Pour des communications plus complexes, il existe aussi des mécanismes par lesquels un processus peut par exemple ouvrir l'accès d'une partie de sa zone mémoire à d'autres ; cette mémoire est alors partagée entre plusieurs processus, ce qui autorise à faire passer des données de l'un à l'autre.
Enfin, les connexions par le réseau peuvent également servir à faire communiquer différents processus, susceptibles de s'exécuter sur des ordinateurs différents (voire séparés de milliers de kilomètres).
Tous ces mécanismes sont utilisés, à des degrés divers, dans le fonctionnement normal d'un système Unix typique.
Les bibliothèques de fonctions jouent un rôle crucial dans le fonctionnement d'un système d'exploitation Unix. Ce ne sont pas à proprement parler des programmes, puisqu'elles ne s'exécutent pas indépendamment, mais des collections de fragments de programmes qui sont utilisés par des programmes classiques. Parmi les bibliothèques les plus courantes, citons par exemple :
la bibliothèque C standard (glibc), qui contient des fonctions de base telles que celles permettant d'ouvrir des fichiers ou des connexions réseau, mais aussi de faciliter les interactions avec le noyau ;
les boîtes à outils graphiques (toolkits), Gtk+ et Qt, qui permettent à de nombreux programmes de réutiliser les objets graphiques qu'elles proposent ;
la bibliothèque libpng, qui charge, interprète et sauvegarde des images au format PNG.

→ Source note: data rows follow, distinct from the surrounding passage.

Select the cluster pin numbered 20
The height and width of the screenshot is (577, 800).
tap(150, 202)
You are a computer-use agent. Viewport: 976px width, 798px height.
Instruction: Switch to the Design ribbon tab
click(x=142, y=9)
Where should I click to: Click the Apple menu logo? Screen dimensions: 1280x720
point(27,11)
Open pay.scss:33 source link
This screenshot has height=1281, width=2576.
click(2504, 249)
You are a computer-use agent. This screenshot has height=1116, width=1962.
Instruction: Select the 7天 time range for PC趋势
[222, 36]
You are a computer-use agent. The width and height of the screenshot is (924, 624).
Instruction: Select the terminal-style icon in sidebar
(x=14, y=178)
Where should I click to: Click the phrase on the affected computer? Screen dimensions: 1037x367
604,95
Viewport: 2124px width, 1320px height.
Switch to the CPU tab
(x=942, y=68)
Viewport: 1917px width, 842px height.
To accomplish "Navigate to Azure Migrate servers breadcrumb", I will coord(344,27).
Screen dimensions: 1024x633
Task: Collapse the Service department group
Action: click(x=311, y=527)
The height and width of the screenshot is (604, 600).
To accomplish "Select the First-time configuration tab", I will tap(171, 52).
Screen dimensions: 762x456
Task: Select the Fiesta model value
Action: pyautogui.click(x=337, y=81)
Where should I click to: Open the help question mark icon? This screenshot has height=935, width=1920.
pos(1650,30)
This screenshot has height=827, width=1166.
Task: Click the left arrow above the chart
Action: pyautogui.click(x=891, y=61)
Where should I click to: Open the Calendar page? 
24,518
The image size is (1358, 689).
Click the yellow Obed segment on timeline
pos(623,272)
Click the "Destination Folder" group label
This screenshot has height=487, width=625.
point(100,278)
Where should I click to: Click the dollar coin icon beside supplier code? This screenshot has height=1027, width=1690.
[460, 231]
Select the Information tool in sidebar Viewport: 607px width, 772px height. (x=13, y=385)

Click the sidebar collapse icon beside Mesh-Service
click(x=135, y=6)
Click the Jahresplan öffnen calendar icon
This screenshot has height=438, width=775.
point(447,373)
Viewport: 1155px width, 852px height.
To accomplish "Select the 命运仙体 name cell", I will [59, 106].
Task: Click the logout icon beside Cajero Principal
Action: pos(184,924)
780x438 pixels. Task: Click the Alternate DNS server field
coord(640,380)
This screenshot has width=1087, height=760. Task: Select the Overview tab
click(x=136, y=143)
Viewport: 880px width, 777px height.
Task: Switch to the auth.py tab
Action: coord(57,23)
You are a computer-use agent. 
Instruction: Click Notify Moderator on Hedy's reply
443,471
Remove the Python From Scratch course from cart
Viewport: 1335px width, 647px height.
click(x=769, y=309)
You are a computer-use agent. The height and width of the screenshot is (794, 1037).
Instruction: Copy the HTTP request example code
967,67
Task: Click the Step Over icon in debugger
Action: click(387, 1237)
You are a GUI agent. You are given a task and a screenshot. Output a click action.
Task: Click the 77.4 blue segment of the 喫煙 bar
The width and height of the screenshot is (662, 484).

L'existence de ces bibliothèques permet aux applications de réutiliser du code existant ; leur développement en est simplifié d'autant, surtout lorsque de nombreuses applications font appel aux mêmes fonctions. Comme les bibliothèques sont souvent développées par des personnes différentes, le développement global du système est ainsi plus proche de la philosophie historique d'Unix.
De plus, ces bibliothèques sont souvent dites « partagées », parce que le noyau est capable de ne les charger qu'une fois en mémoire même si plusieurs processus y font appel. Si le code qu'elles contiennent était au contraire intégré dans les applications, il serait présent en mémoire autant de fois qu'il y a de processus qui l'utilisent.